■ Work instruction:
Print the lines that run from the line with "プライバシーポリシー (657, 1313)" to the line with "Detaljer [tab] (251, 1097)", keeping both end lines, exactly as they appear in the entries below, and nothing else.

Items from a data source
========================================
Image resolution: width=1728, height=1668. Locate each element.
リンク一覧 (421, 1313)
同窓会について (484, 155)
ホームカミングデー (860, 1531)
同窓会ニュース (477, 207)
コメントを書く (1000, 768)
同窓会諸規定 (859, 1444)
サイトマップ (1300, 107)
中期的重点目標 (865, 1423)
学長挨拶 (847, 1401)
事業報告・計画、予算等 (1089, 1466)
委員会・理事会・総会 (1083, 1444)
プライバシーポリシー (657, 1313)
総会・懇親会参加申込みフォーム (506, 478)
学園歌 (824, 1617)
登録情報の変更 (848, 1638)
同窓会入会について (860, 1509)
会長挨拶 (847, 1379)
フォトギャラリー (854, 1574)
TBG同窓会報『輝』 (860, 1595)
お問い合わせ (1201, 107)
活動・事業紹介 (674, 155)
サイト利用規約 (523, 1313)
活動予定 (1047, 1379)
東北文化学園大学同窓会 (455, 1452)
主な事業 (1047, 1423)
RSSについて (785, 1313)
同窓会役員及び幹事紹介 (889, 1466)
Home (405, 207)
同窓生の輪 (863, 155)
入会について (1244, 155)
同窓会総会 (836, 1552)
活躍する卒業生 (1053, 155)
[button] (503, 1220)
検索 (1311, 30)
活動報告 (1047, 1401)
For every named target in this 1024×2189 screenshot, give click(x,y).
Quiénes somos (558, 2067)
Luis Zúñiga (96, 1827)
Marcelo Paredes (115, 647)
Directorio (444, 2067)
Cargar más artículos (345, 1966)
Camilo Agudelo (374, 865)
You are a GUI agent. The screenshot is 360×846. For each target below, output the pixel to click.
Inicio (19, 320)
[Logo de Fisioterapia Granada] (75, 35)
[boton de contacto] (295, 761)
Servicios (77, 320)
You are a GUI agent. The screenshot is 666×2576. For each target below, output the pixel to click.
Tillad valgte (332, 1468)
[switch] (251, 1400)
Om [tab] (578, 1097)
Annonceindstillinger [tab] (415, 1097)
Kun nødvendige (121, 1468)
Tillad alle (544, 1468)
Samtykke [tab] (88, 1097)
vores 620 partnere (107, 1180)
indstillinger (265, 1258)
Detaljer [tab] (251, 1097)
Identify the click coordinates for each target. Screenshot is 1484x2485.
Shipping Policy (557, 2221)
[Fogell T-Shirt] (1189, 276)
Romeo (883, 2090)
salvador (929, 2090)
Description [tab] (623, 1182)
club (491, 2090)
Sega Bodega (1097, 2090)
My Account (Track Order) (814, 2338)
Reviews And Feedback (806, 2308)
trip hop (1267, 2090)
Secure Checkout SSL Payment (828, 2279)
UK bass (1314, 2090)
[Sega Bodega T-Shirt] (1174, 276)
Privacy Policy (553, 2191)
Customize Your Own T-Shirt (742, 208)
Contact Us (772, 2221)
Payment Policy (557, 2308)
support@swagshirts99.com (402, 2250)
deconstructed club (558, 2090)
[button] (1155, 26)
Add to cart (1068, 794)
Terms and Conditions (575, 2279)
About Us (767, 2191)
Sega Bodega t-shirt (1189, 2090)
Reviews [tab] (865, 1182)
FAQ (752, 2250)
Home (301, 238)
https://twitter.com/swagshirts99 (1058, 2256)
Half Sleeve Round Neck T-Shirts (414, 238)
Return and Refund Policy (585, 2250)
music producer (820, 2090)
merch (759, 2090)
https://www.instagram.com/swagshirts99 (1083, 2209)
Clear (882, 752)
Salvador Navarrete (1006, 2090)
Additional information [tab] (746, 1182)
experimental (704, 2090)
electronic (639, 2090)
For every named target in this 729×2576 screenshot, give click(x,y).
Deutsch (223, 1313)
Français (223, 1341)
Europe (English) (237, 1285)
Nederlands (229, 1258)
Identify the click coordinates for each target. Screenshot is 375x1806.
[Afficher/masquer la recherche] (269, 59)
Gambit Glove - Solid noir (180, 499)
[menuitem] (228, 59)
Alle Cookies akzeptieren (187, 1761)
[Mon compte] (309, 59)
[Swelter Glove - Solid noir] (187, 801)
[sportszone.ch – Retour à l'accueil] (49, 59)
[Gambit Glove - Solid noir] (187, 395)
========================================
■ Response to this task:
プライバシーポリシー (657, 1313)
総会・懇親会参加申込みフォーム (506, 478)
学園歌 (824, 1617)
登録情報の変更 (848, 1638)
同窓会入会について (860, 1509)
会長挨拶 (847, 1379)
フォトギャラリー (854, 1574)
TBG同窓会報『輝』 (860, 1595)
お問い合わせ (1201, 107)
活動・事業紹介 (674, 155)
サイト利用規約 (523, 1313)
活動予定 (1047, 1379)
東北文化学園大学同窓会 (455, 1452)
主な事業 (1047, 1423)
RSSについて (785, 1313)
同窓会役員及び幹事紹介 (889, 1466)
Home (405, 207)
同窓生の輪 (863, 155)
入会について (1244, 155)
同窓会総会 (836, 1552)
活躍する卒業生 (1053, 155)
[button] (503, 1220)
検索 (1311, 30)
活動報告 (1047, 1401)
For every named target in this 1024×2189 screenshot, give click(x,y).
Quiénes somos (558, 2067)
Luis Zúñiga (96, 1827)
Marcelo Paredes (115, 647)
Directorio (444, 2067)
Cargar más artículos (345, 1966)
Camilo Agudelo (374, 865)
You are a GUI agent. The screenshot is 360×846. For each target below, output the pixel to click.
Inicio (19, 320)
[Logo de Fisioterapia Granada] (75, 35)
[boton de contacto] (295, 761)
Servicios (77, 320)
You are a GUI agent. The screenshot is 666×2576. For each target below, output the pixel to click.
Tillad valgte (332, 1468)
[switch] (251, 1400)
Om [tab] (578, 1097)
Annonceindstillinger [tab] (415, 1097)
Kun nødvendige (121, 1468)
Tillad alle (544, 1468)
Samtykke [tab] (88, 1097)
vores 620 partnere (107, 1180)
indstillinger (265, 1258)
Detaljer [tab] (251, 1097)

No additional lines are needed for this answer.